=== Your instructions ===
Convert the data starting at the line containing "Where should I click to: Open the action" and ending at the line containing "Action: pos(1169,33)" into a two-column CSV headed input and output. Put each text under input and its answer under output on one row, with every field quoted and any line breaks replaced by spaces.

=== Source material ===
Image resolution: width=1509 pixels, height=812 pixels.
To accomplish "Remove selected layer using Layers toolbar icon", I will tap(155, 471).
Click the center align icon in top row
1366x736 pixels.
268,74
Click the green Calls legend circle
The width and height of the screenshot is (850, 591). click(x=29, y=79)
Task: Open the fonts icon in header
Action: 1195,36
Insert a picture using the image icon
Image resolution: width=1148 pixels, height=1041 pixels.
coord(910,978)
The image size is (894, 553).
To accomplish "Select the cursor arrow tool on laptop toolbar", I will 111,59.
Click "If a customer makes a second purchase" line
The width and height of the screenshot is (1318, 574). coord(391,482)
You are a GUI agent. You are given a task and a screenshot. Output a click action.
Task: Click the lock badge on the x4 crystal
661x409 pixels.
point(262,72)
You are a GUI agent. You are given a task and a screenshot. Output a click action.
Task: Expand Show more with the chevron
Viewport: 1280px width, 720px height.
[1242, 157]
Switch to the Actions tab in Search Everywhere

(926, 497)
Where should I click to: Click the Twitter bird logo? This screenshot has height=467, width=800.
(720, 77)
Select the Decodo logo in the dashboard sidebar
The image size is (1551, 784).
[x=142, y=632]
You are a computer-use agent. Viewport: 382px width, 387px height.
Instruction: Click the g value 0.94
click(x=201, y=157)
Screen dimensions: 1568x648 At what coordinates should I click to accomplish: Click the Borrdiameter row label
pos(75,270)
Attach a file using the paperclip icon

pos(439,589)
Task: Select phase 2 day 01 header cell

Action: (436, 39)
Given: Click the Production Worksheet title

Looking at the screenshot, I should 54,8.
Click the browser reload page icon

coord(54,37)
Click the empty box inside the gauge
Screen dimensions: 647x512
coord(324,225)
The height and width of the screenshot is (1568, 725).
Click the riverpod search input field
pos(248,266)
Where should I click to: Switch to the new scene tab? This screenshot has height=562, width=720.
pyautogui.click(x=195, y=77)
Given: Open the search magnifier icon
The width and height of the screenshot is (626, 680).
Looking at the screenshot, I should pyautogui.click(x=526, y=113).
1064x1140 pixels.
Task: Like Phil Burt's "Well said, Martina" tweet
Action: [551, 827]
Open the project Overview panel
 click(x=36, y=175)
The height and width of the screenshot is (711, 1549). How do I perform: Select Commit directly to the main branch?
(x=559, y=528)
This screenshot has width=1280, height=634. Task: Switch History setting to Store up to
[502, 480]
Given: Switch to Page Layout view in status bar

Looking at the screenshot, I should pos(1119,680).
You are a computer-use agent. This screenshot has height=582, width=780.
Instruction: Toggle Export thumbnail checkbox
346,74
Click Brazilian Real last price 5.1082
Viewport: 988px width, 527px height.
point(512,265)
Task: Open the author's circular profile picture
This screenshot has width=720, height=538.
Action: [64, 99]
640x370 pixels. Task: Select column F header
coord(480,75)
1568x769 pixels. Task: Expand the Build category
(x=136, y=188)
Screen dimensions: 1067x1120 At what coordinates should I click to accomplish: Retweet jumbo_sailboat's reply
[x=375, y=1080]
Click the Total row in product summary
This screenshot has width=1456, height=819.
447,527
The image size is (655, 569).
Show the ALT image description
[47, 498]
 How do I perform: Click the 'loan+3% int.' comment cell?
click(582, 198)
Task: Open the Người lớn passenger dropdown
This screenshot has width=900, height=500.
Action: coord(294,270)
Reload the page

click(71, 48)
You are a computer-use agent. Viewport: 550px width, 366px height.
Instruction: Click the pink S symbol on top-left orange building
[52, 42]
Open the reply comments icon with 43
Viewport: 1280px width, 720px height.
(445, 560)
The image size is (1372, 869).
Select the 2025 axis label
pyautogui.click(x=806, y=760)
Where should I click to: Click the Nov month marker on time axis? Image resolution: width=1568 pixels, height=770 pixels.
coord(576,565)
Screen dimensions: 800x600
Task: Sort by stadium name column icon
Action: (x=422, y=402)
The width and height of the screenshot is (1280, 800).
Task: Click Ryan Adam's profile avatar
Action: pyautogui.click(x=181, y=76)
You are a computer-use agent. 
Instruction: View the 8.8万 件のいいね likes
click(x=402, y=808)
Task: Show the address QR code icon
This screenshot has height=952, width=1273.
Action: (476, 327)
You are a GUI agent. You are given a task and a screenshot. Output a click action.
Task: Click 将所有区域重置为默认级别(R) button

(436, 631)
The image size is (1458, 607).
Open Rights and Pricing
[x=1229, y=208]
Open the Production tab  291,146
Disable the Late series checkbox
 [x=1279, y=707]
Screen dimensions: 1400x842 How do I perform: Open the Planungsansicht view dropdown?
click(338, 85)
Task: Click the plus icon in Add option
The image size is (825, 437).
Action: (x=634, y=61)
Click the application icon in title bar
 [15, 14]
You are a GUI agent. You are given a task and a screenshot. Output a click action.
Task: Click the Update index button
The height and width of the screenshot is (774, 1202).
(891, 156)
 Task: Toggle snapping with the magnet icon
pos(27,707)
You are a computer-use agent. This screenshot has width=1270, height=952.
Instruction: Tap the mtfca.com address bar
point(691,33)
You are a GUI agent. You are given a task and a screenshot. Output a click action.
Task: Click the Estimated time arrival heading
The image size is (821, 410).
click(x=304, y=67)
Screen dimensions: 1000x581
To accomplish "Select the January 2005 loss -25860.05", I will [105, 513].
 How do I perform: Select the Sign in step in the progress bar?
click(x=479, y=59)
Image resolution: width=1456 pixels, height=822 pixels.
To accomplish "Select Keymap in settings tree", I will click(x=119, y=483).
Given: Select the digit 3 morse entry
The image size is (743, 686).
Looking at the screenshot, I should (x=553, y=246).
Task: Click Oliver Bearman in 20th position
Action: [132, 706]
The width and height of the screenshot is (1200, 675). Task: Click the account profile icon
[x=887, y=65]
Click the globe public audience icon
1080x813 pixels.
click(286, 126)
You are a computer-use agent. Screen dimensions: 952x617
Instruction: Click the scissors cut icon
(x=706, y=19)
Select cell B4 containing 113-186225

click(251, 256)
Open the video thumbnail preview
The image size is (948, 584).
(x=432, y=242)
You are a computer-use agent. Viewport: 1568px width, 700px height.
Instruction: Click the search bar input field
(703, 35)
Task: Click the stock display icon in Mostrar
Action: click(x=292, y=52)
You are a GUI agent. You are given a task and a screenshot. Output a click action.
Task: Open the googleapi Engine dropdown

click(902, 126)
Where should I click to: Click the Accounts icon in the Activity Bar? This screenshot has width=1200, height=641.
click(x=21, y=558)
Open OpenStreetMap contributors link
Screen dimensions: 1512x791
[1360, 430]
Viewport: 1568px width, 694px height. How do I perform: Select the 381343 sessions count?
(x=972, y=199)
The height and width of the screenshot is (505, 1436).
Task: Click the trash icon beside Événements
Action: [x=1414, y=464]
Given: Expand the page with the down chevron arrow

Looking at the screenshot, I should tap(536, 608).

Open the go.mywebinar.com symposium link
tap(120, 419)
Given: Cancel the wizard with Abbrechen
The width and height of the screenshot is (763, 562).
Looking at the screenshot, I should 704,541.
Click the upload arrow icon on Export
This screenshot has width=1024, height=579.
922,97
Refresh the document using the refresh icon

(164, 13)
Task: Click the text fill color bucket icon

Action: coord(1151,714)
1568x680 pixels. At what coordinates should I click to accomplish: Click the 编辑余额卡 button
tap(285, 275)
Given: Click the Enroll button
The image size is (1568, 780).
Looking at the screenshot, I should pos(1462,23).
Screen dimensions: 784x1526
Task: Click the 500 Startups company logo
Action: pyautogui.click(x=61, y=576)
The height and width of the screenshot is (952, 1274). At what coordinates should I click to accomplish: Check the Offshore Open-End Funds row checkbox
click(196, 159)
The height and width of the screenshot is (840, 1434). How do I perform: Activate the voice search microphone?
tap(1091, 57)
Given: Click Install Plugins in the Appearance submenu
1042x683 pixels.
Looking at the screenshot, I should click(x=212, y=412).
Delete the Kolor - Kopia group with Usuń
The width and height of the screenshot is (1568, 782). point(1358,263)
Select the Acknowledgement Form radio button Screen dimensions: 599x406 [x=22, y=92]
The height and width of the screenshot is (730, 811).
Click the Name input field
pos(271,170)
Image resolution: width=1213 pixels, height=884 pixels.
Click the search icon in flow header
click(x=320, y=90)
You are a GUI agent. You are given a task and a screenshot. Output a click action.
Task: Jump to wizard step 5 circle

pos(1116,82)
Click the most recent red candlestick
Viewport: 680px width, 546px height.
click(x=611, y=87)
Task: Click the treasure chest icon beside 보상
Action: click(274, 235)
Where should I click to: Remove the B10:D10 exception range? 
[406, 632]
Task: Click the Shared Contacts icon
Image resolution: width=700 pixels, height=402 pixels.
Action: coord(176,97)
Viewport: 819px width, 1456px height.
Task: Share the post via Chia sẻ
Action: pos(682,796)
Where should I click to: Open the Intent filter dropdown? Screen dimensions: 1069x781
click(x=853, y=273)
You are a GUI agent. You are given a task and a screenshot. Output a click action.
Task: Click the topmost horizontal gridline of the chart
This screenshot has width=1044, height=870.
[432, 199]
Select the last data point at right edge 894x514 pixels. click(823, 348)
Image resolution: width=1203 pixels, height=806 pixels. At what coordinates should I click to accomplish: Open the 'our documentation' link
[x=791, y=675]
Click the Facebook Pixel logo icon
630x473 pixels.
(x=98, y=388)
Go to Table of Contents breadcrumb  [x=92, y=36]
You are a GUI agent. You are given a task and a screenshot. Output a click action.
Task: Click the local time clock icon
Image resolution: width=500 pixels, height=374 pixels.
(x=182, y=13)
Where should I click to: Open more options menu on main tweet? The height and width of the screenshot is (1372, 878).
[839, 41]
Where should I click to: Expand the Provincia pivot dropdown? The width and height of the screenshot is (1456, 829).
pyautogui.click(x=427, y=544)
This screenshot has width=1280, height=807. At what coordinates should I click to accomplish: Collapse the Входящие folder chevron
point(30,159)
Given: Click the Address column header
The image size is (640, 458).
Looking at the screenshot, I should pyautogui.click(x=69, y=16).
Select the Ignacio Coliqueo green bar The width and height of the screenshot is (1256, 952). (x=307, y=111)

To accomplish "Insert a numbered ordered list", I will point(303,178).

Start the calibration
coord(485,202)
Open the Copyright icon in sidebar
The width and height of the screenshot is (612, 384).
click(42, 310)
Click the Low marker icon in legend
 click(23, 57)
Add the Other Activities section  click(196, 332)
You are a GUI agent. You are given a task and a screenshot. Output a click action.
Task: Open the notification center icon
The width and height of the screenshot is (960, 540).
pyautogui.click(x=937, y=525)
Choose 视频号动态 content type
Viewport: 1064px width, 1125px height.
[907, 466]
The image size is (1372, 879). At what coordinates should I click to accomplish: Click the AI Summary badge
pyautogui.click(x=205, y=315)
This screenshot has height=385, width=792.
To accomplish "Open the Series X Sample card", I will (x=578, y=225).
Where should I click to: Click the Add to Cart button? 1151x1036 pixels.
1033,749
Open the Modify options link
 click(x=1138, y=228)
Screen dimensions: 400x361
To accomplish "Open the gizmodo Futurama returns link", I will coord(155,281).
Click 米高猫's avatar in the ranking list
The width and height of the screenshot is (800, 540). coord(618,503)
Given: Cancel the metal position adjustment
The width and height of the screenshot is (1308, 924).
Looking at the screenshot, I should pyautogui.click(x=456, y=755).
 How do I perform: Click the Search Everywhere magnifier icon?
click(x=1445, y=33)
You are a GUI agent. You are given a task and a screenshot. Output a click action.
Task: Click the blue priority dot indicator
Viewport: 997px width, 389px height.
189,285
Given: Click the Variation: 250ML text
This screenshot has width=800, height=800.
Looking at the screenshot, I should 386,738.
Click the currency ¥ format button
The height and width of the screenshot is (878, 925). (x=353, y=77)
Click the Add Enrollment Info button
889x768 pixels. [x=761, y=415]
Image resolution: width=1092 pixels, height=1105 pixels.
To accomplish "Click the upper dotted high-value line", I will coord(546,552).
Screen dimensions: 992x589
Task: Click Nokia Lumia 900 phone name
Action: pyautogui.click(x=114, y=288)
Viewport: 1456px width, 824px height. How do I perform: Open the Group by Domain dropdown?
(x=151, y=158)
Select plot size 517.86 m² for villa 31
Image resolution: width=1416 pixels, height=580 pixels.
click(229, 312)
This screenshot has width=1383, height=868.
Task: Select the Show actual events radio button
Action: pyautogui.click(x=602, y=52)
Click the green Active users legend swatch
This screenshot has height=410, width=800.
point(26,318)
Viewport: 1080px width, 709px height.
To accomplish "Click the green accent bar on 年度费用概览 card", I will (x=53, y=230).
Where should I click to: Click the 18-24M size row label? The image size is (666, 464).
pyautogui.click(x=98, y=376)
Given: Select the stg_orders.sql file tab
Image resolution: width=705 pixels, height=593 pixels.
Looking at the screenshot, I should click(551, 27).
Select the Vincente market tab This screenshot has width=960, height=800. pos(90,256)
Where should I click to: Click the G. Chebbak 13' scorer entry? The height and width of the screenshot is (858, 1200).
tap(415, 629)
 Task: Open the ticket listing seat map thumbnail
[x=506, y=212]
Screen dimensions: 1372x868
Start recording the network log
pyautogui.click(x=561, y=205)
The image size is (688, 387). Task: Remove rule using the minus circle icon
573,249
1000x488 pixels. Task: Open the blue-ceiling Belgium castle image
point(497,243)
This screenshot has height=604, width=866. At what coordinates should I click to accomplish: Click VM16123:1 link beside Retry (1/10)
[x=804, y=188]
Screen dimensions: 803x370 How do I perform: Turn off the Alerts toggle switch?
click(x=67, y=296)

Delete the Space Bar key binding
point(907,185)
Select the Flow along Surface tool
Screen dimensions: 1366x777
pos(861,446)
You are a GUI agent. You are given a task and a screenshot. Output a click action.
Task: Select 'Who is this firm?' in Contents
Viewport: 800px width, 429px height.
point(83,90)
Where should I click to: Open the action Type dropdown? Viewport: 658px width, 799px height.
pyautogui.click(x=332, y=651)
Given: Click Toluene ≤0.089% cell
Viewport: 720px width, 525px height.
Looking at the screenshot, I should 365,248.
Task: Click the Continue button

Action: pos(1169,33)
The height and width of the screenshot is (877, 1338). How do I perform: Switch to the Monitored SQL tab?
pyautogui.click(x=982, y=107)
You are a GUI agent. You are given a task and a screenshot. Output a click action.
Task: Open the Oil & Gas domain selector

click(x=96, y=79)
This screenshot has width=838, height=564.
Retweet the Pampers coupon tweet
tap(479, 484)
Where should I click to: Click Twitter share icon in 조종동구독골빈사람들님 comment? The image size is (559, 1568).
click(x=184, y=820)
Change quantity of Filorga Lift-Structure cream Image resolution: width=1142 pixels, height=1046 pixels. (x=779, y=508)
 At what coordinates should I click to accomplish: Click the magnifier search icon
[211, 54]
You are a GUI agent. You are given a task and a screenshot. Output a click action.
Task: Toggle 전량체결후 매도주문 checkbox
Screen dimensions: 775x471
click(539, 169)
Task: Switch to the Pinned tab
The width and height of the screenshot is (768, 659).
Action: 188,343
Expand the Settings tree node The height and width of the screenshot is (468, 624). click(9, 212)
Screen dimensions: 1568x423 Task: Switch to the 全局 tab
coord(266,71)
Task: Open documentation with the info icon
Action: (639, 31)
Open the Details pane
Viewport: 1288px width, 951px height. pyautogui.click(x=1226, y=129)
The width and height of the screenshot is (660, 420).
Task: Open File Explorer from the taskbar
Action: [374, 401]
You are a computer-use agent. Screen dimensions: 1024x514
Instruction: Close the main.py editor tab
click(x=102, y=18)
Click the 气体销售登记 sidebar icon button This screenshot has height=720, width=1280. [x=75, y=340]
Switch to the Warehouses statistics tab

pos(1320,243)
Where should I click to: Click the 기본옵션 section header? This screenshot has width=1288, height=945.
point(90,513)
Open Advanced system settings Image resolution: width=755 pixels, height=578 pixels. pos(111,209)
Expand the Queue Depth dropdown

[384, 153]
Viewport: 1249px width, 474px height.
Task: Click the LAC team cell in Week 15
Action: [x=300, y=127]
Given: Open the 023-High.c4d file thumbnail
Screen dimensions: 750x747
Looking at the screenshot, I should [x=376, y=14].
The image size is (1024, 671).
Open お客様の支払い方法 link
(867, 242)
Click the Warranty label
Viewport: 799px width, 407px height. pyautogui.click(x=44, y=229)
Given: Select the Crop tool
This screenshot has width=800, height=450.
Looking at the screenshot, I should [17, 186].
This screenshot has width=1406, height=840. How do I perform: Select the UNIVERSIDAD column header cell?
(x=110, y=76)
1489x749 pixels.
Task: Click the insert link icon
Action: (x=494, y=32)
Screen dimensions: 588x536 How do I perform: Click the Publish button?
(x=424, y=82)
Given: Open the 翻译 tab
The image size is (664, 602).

=== Result of the exercise ===
input,output
"Where should I click to: Open the action Type dropdown? Viewport: 658px width, 799px height.","pyautogui.click(x=332, y=651)"
"Given: Click Toluene ≤0.089% cell Viewport: 720px width, 525px height.","Looking at the screenshot, I should 365,248."
"Task: Click the Continue button","Action: pos(1169,33)"